Conflict of interest: Nothing to report.

Figures

Figure 1
Figure 1
Leukocyte infiltrates in plasmacytomas from multiple myeloma patients. (A) Hematoxylin and eosin stained, (B–I) CD68 immunostained or (J–L) CD3 immunostained paraffin sections of plasmacytomas from representative cases. All immunostained slides were counterstained with hematoxylin. Note that, in general, the CD68 cells are uniformly dispersed within the plasmacytoma, whereas some of the CD3 cells are found in clusters. Original magnification is 200×.
Figure 2
Figure 2
Quantitation of CD68+ infiltrates in plasmacytomas. (A) Representative high-power fields (HPF, 400× magnification) showing images from two different plasmacytoma cases immunostained with anti-CD68. Note the dendritic morphology of the macrophages. (B) Percentage of CD68-positive cells in the 22 cases of plasmacytomas examined. Numbers of CD68-positive cells in 10 representative HPFs were counted for each case and expressed as a percentage of the total number of nucleated cells in the same field. Error bars represent the SD about the mean (n = 10 HPFs).
Figure 3
Figure 3
Spatial relationship between tumor-associated macrophages (TAM) and tumor blood vessels. Plasmacytomas were dual stained with anti-CD68 (Fast red, red staining) and anti-CD34 (DAB, brown staining) antibodies to detect TAMs and tumor blood vessels, respectively. (A and B) Representative examples showing independent distributions of CD68 macrophages and tumor blood vessels. Here, the TAM are not associated with the blood vessels. This pattern was observed in the majority of the cases. (C and D) Examples in which the TAM are closely associated with the CD34 blood vessels with evidence of vascular mimicry. (D and F) Two patterns of TAM distribution are seen in these examples. Here, one population of TAM is distributed randomly and another population is closely associated with the blood vessels. Original magnification is 200×.
Figure 4
Figure 4
Potential use of monocytes and dendritic cells (DC) as virus-infected cell carriers. (A) Susceptibility of CD14+ monocytes, iDCs, and mDCs from four blood donors to infection by MV-eGFP. Percentage of infected GFP-positive cells was analyzed by flow cytometry at 48 hr postinfection. (B) Heterofusion of MV-Luc–infected DiO (green)-labeled iDCs with RFP-expressing (red) human KAS 6/1 myeloma cells in culture, resulting in syncytium formation at 24 and 48 hr post– cell mixing. Mock infected iDC were used as controls (lower panels). (C) Serial SPECT-CT images of a mouse that has received an intravenous dose of Indium-111 labeled iDC from 30 min to Day 3 post–cell delivery. (D) Scintillation counts (counts per minute) in the respective organs of mice that received an intravenous dose of lndium-111 labeled CD14, iDC, or mDC at 24 hr post–cell delivery. The amount of radioactivity in the respective organs was calculated as a percentage of the radioactivity present in the whole animal at 24 hr.
Figure 5
Figure 5
Adoptively transferred iDC delivered MV to myeloma tumors and extended survival of mice with systemic myeloma disease. (A) Serial bioluminescent imaging of a SCID mouse given one intravenous dose of 1 × 106 MV-Luc–infected iDCs at various time intervals. The positions of the lungs and subcutaneous KAS 6/1 tumor xenograft are noted. (B) Confocal microscope images of tumors harvested from mice that received uninfected or MV-infected iDCs at 6 hr postadoptive transfer of iDCs.

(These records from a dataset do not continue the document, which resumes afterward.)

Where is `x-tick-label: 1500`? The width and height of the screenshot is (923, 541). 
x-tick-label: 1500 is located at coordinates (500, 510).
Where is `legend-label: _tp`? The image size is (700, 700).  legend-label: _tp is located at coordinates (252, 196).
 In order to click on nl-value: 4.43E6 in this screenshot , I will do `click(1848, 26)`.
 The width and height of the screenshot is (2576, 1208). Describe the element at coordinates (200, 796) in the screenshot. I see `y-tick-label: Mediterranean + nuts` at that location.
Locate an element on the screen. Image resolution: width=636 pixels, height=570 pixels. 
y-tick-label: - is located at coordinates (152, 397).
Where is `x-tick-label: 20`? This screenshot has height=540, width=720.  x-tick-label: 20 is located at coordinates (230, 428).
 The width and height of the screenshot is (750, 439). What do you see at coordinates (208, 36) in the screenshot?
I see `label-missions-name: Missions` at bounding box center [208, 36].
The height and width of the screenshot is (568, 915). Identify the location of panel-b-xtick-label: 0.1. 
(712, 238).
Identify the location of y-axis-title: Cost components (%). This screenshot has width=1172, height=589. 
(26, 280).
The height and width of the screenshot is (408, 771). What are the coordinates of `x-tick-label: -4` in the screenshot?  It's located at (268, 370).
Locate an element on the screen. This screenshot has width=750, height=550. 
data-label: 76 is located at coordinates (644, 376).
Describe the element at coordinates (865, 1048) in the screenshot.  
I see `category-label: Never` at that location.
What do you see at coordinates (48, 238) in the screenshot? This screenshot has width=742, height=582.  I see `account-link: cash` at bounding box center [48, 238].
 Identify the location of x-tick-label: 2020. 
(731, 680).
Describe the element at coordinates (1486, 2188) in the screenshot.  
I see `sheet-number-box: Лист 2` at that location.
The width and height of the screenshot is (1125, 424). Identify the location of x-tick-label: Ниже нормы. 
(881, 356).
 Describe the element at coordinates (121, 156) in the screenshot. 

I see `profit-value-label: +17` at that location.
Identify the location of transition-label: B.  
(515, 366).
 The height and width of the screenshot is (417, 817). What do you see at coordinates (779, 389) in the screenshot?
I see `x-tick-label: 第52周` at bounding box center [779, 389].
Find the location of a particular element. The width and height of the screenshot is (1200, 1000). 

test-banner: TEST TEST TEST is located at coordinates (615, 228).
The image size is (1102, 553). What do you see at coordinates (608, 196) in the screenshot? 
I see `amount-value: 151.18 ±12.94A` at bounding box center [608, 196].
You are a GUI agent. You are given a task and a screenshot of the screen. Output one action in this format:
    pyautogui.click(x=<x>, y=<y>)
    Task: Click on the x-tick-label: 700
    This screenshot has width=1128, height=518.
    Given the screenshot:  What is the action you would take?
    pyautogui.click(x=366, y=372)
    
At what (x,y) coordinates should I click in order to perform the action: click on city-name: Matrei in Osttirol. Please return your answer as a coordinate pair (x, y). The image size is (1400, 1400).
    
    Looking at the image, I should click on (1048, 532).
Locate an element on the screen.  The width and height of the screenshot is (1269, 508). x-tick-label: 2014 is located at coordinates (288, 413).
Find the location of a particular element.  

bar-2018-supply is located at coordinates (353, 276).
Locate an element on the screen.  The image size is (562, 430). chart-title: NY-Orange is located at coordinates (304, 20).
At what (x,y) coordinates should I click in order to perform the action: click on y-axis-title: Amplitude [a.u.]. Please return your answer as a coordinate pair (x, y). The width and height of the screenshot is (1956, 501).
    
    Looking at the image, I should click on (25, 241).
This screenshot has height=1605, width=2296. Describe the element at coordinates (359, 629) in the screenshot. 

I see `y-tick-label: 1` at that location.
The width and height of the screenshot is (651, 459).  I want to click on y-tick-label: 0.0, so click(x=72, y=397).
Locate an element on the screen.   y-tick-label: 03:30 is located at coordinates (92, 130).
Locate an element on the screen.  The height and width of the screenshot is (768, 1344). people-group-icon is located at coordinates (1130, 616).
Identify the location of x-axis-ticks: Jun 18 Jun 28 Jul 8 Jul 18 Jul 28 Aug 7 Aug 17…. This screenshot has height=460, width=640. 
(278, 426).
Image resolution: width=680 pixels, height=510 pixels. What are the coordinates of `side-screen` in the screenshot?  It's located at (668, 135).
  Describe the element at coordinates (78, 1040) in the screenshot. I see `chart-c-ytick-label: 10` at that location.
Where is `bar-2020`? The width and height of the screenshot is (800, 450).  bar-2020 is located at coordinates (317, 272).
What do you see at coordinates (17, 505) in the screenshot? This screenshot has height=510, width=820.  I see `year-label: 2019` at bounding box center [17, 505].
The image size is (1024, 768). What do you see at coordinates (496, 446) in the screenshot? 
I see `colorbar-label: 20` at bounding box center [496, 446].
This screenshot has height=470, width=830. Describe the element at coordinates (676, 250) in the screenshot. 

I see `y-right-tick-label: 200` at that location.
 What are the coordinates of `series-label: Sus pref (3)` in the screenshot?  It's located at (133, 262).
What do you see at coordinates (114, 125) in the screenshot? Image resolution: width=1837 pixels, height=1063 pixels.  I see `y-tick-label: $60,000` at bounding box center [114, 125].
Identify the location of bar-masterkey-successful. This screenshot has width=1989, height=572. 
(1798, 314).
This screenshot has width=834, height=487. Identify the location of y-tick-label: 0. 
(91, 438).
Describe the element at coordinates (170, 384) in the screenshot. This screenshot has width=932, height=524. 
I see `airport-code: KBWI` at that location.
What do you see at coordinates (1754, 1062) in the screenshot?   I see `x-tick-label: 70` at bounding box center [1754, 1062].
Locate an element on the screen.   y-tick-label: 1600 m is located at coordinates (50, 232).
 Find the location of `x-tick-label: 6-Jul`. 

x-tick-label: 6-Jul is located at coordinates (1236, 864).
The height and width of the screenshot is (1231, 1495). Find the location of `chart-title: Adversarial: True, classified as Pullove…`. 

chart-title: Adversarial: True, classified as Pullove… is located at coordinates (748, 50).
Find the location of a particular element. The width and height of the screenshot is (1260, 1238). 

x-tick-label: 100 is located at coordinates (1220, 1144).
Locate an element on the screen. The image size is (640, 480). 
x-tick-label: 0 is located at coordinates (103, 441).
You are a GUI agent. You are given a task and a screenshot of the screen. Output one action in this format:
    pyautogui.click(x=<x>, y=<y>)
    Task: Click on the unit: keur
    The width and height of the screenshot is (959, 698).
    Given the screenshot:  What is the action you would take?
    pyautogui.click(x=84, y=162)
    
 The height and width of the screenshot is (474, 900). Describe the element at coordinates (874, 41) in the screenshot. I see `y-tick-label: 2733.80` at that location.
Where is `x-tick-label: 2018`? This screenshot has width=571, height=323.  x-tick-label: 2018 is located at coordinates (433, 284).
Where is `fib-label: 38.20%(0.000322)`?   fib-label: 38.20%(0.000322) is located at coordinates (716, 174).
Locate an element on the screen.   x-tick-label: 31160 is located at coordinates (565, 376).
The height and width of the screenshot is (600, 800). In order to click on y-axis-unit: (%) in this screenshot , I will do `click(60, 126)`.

The tissue sections were stained with anti-MHC II antibody (red staining) to detect human iDCs. Magnification is 200×. (C) Gross examination of tumors from two different mice (M#5, M#6) harvested 3 days postinfusion of MV-RFP–infected iDCs revealed the presence of single RFP-positive infected iDCs and RFP-positive syncytia. Freshly harvested tumors were cut into 5-mm slices and photos were taken using a Nikon fluorescence microscope. Magnification is 100×. Immunohistochemical staining for MV-N protein (green, Alexa-488) in 5-µm cryosections confirmed the presence of MV infection in the tumor sections. Note the green infectious foci of MV infection. Magnification is 200×. (D) Kaplan–Meier survival curve of SCID mice bearing systemic KAS 6/1 tumors. Mice received two doses of saline (n = 20 mice) or MV-NIS–infected iDC (n = 15 mice), given 1 week apart.